START Data supplied

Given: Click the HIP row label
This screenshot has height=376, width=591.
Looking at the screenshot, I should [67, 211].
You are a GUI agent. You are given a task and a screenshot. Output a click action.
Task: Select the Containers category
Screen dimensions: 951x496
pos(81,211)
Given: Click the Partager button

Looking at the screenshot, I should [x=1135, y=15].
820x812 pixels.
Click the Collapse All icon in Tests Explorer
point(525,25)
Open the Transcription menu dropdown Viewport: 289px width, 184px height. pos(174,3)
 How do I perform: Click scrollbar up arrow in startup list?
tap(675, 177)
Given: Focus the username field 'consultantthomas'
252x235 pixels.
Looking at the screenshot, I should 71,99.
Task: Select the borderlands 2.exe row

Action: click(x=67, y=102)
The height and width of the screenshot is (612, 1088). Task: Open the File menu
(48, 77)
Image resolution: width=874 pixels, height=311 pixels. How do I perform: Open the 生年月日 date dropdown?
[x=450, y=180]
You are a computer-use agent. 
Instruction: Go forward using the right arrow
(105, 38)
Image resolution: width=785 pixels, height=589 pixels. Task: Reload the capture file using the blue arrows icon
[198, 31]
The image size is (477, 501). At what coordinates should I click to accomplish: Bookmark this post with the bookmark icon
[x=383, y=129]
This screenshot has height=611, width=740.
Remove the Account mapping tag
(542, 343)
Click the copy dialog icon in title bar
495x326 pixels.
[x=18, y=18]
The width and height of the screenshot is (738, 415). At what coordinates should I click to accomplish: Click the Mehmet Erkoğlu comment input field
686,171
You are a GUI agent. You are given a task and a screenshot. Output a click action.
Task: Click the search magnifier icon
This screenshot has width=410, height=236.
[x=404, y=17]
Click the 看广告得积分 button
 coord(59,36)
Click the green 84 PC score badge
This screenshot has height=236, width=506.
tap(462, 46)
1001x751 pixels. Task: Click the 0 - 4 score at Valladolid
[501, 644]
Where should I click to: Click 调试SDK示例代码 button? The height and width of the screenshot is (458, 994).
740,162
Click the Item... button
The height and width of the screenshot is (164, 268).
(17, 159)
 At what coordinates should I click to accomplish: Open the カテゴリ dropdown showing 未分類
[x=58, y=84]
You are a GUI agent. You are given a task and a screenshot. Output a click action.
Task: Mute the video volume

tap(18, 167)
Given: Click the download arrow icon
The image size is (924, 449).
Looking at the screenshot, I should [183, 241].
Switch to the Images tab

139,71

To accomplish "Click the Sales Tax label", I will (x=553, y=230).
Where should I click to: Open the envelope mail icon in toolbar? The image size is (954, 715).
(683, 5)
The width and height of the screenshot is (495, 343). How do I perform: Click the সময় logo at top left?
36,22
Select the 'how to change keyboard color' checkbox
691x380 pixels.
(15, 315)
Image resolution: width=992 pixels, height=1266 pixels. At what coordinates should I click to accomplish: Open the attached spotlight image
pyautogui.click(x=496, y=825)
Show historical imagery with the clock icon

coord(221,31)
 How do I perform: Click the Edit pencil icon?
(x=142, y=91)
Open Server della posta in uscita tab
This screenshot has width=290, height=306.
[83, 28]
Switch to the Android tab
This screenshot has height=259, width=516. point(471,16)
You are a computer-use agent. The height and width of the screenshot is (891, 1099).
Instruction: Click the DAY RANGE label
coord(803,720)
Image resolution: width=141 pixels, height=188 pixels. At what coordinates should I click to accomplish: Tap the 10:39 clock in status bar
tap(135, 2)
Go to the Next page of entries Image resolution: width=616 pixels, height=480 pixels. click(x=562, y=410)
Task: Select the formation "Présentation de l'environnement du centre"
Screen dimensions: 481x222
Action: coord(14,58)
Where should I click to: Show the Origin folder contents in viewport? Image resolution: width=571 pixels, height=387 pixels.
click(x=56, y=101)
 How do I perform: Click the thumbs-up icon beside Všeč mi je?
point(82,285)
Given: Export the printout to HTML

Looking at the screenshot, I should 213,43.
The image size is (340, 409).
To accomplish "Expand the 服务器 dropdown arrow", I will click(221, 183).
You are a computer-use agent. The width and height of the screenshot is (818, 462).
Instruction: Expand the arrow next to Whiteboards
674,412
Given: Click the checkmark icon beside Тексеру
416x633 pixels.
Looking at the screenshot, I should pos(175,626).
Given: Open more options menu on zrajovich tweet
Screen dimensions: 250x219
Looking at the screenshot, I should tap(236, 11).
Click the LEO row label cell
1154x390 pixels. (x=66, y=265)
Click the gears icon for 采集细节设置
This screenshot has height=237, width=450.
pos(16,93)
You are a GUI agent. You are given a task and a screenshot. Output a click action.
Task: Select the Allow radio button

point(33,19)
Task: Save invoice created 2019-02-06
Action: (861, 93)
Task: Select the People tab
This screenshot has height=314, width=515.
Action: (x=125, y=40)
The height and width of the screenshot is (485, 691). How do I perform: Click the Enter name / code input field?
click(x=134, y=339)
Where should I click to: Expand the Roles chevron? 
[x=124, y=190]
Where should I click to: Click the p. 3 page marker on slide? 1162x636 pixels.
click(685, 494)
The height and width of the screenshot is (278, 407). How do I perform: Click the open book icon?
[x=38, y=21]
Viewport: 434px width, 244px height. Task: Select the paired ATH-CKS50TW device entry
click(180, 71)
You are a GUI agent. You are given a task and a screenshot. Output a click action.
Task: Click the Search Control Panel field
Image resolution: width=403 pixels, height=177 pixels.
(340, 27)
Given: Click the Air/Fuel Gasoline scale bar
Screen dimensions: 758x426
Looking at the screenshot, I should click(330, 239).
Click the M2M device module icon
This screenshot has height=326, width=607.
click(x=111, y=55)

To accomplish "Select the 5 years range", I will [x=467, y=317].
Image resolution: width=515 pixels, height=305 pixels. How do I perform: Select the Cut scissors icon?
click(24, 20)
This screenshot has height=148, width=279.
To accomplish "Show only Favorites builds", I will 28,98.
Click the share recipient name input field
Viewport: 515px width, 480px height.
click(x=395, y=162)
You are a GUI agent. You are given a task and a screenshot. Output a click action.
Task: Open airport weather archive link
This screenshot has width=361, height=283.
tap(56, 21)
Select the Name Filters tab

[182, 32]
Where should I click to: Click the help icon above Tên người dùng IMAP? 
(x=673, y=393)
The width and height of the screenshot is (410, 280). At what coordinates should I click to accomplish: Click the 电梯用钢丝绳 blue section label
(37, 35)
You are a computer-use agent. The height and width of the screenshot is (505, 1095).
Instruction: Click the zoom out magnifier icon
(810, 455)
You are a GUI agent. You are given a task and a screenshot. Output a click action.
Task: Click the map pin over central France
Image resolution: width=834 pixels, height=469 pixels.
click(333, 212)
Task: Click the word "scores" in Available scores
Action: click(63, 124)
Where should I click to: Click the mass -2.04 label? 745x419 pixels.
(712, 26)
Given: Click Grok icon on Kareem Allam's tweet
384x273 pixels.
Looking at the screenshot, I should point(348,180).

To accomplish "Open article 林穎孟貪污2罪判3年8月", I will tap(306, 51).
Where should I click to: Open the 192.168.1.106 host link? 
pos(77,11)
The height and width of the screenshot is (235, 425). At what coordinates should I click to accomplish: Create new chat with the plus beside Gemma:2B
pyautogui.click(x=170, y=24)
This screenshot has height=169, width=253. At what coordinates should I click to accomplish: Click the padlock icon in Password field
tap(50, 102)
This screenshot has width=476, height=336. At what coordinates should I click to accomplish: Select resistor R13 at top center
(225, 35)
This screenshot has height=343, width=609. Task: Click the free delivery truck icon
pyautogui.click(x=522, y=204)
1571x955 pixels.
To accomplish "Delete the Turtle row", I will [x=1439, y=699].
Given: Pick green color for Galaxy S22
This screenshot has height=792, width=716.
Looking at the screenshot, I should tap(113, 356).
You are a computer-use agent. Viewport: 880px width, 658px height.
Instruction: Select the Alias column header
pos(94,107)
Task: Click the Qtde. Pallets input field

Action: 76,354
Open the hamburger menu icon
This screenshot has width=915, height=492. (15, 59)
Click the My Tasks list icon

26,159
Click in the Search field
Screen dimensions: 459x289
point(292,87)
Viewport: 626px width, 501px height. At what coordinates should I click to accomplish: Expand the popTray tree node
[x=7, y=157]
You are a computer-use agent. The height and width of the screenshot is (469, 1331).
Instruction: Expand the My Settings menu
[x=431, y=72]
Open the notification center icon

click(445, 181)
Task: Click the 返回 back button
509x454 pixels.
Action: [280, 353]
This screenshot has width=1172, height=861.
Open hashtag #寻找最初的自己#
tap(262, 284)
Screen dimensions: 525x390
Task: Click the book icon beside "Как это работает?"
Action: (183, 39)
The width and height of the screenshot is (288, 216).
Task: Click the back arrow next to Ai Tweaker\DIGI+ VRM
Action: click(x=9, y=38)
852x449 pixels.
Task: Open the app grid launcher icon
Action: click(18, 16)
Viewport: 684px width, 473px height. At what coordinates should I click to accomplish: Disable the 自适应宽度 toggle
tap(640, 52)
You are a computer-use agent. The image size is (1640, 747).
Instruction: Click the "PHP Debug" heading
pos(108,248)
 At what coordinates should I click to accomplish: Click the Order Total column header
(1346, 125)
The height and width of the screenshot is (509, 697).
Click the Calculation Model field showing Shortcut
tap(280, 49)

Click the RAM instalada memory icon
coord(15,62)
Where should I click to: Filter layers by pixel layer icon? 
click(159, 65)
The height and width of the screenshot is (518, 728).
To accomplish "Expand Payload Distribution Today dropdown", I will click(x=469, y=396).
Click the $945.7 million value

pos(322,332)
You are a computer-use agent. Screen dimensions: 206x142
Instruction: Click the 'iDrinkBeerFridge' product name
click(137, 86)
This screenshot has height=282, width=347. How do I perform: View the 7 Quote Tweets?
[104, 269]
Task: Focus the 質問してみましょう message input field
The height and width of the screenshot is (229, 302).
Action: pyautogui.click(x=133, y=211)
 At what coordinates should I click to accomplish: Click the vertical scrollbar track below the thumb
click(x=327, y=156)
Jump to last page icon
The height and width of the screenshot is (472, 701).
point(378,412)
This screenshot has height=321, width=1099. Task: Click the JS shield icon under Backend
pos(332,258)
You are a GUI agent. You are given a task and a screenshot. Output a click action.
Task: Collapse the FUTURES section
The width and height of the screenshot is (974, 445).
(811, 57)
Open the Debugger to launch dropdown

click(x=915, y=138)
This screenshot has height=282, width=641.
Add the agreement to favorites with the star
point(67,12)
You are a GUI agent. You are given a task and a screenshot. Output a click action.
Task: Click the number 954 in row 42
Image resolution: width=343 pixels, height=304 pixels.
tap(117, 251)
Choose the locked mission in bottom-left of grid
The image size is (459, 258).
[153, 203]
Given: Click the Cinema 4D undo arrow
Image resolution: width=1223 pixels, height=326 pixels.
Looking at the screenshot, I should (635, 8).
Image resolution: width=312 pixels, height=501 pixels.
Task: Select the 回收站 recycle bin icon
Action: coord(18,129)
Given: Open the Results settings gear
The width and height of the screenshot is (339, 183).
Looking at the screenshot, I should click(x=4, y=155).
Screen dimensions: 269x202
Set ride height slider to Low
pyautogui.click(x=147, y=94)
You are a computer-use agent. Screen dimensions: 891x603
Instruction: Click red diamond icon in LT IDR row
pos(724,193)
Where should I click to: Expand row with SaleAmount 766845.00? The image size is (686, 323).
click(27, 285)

END Data supplied

* _Exercise description_
Note every line above where the string "Focus" shows up, and copy those lines.

* _Exercise result_
Given: Focus the username field 'consultantthomas'
Task: Focus the 質問してみましょう message input field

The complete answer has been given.